──────── TASK INPUT
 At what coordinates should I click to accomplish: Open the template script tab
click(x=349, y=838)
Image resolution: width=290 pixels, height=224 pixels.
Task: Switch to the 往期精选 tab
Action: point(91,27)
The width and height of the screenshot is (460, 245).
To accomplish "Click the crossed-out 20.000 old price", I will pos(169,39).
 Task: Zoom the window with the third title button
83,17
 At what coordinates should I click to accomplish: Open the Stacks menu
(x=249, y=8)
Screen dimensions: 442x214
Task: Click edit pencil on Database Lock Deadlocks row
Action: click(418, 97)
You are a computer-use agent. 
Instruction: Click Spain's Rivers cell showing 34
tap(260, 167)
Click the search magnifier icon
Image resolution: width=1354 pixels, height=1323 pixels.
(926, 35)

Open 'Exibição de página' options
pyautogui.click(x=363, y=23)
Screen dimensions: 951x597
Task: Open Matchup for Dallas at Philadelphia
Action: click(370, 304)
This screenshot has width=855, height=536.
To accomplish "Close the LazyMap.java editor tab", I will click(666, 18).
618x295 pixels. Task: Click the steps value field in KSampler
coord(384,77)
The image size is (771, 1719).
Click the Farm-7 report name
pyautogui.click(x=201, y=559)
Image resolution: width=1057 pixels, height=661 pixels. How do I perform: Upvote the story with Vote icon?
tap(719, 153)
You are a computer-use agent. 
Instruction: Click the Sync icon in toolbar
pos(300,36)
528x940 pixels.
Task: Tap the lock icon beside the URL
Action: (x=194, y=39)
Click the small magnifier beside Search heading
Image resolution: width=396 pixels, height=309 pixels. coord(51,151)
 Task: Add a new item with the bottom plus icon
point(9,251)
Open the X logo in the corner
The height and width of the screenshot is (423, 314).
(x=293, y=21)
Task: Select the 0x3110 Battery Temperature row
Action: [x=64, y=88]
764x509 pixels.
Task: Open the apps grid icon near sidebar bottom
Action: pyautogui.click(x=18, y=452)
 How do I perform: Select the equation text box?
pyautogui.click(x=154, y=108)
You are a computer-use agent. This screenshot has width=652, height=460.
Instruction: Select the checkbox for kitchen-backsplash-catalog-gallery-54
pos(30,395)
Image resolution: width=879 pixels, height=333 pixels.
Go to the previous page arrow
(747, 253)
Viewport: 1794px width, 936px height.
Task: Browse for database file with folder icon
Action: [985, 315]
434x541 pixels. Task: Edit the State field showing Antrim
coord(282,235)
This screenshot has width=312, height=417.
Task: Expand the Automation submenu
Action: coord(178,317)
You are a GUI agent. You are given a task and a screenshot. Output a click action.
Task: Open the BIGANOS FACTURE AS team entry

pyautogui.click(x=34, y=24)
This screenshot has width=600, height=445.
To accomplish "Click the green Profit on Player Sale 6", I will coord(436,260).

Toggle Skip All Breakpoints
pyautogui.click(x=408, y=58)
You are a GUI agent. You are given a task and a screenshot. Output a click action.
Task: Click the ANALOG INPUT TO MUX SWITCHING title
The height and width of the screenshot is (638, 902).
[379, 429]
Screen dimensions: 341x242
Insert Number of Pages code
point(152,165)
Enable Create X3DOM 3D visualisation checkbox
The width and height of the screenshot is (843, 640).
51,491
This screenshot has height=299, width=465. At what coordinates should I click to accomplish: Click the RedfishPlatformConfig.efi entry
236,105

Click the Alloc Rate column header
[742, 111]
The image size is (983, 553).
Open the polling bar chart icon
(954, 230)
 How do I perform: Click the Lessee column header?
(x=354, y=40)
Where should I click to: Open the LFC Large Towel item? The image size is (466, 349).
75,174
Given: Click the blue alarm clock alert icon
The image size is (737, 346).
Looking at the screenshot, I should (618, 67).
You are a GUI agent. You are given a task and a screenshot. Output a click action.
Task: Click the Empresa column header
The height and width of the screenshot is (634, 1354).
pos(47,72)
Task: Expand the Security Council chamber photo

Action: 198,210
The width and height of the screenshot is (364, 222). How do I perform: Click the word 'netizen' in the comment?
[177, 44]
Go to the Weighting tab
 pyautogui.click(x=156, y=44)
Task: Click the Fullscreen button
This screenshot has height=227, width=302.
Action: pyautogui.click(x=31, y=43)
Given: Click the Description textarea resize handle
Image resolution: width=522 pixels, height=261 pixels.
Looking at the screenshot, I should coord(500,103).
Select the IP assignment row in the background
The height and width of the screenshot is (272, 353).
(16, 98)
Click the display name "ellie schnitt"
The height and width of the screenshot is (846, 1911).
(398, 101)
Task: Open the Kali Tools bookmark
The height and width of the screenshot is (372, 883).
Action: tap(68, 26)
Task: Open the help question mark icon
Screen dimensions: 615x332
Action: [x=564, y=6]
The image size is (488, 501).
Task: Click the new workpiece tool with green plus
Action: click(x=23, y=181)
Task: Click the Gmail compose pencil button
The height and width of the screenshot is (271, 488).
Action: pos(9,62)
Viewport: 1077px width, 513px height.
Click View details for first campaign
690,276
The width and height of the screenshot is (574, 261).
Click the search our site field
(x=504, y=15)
────────────────
## TASK OBJECTIVE
In the listing above, find the line with "Click the Farm-7 report name" and the line with "Image resolution: width=879". Output those two lines and every line between them, exactly as written.

## ANSWER TO THE EXERCISE
Click the Farm-7 report name
pyautogui.click(x=201, y=559)
Image resolution: width=1057 pixels, height=661 pixels. How do I perform: Upvote the story with Vote icon?
tap(719, 153)
You are a computer-use agent. 
Instruction: Click the Sync icon in toolbar
pos(300,36)
528x940 pixels.
Task: Tap the lock icon beside the URL
Action: (x=194, y=39)
Click the small magnifier beside Search heading
Image resolution: width=396 pixels, height=309 pixels. coord(51,151)
 Task: Add a new item with the bottom plus icon
point(9,251)
Open the X logo in the corner
The height and width of the screenshot is (423, 314).
(x=293, y=21)
Task: Select the 0x3110 Battery Temperature row
Action: [x=64, y=88]
764x509 pixels.
Task: Open the apps grid icon near sidebar bottom
Action: pyautogui.click(x=18, y=452)
 How do I perform: Select the equation text box?
pyautogui.click(x=154, y=108)
You are a computer-use agent. This screenshot has width=652, height=460.
Instruction: Select the checkbox for kitchen-backsplash-catalog-gallery-54
pos(30,395)
Image resolution: width=879 pixels, height=333 pixels.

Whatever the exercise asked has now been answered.